Summary of Feng Shi’s et al. “Review of Artificial Intelligence Techniques in Imaging Data Acquisition Segmentation, and Diagnosis for COVID-19”

TO: Prof. Ellis

FROM: Neil Domingo

DATE: 3/3/2021

SUBJECT: 500-Word Summary of Article About Utilizing Artificial Intelligence In Fighting COVID-19

The following is a 500-word summary of a peer-reviewed article about the use of artificial intelligence in medical imaging during the COVID-19 pandemic. The journal’s goal is to further discuss the use of medical imaging with artificial intelligence in fighting against COVID-19 and discuss machine learning methods in the imaging workflow. Medical imaging such as CT scans and X-rays have been found to play a critical role in restraining the transmission of COVID-19. CT scans is one of the imaging-based diagnoses that is used for COVID-19 and includes three stages: pre-scan acquisition, image acquisition, and disease diagnosis.  Artificial Intelligence contributes to the fight against COVID-19 as it allows for safer, accurate, and efficient imaging solutions. Imaging facilities, and workflows should be considered important to reduce the risks and save lives from COVID-19. According to authors “AI-empowered image acquisition can significantly help automate the scanning procedure and also reshape the workflow with minimal contact to patients, providing the best protection to the imaging technicians” (F. Shi et al., 2020, pg 4). The use of contactless and imaging acquisition is necessary to reduce the risks of technicians and patients being infected as there is contact between them. Artificial intelligence can be used to help the contactless scanning as it will be able to identify the pose and shape of a patient by using data from visual sensors. Scan range, the start and end point of a CT scan, can be estimated by the use of visual sensors with artificial intelligence, and scanning efficiency can be improved.  A mobile CT platform with artificial intelligence implemented, is an example of an scanning automated workflow allowing for the prevention of unnecessary interaction between technicians and patients. The patient positioning algorithm will capture the patient’s pose. 

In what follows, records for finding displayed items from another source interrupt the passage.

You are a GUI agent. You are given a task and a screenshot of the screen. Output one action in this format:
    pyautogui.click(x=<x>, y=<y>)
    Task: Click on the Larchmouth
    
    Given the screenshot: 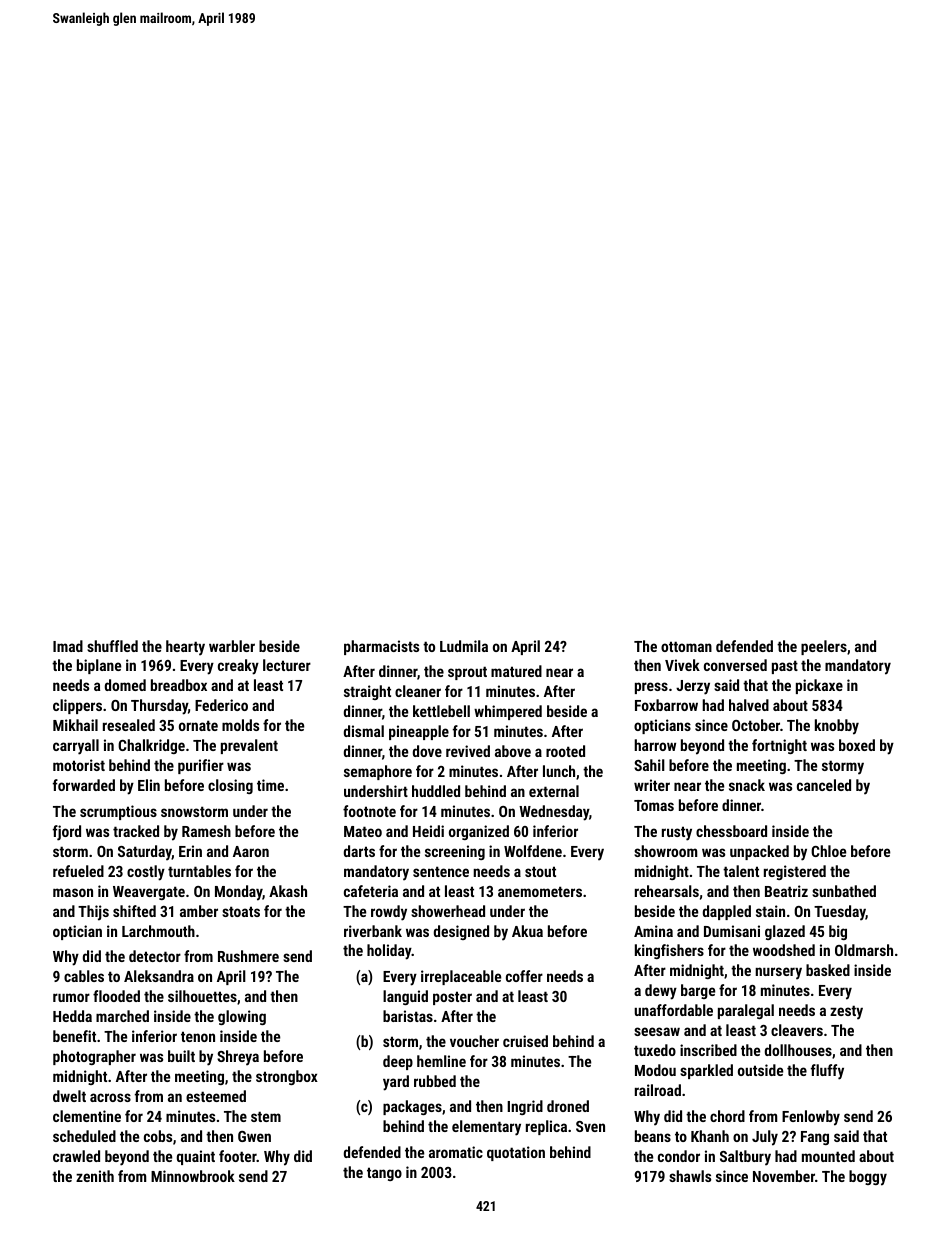 What is the action you would take?
    pyautogui.click(x=158, y=931)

Segmentation is crucial in image processing and analysis in order to assess COVID-19 as it covers the region of interest (ROIs) (organs that are affected by COVID-19/ infected areas). CT produces high-quality 3D images, and ROIs can be segmented into it. Proposals such as human knowledge,and machine learning methods can be integrated with a segmentation network in order to allow for adequate training data for segmentation tasks. Image segmentation allows radiologists to accurately identify lung infection, and analyzing and diagnosing COVID-19.

Patients that are suspected of COVID-19 are in need of diagnosis and treatment, and with COVID-19 being similar to pneumonia, in which AI-assisted diagnosis using medical images can be highly beneficial. Deep learning models were proposed such as ResNet50 to detect COVID-19 through X-ray images. The ResNet50 model contains two tasks: classification between COVID/non-COVID and anomaly detection (allows for optimization of the COVID-19 score that is used for classification). Studies have separated COVID-19 patients from non-COVID-19 patients, with the help of artificial intelligence and the reading time of radiologists was reduced by 65%.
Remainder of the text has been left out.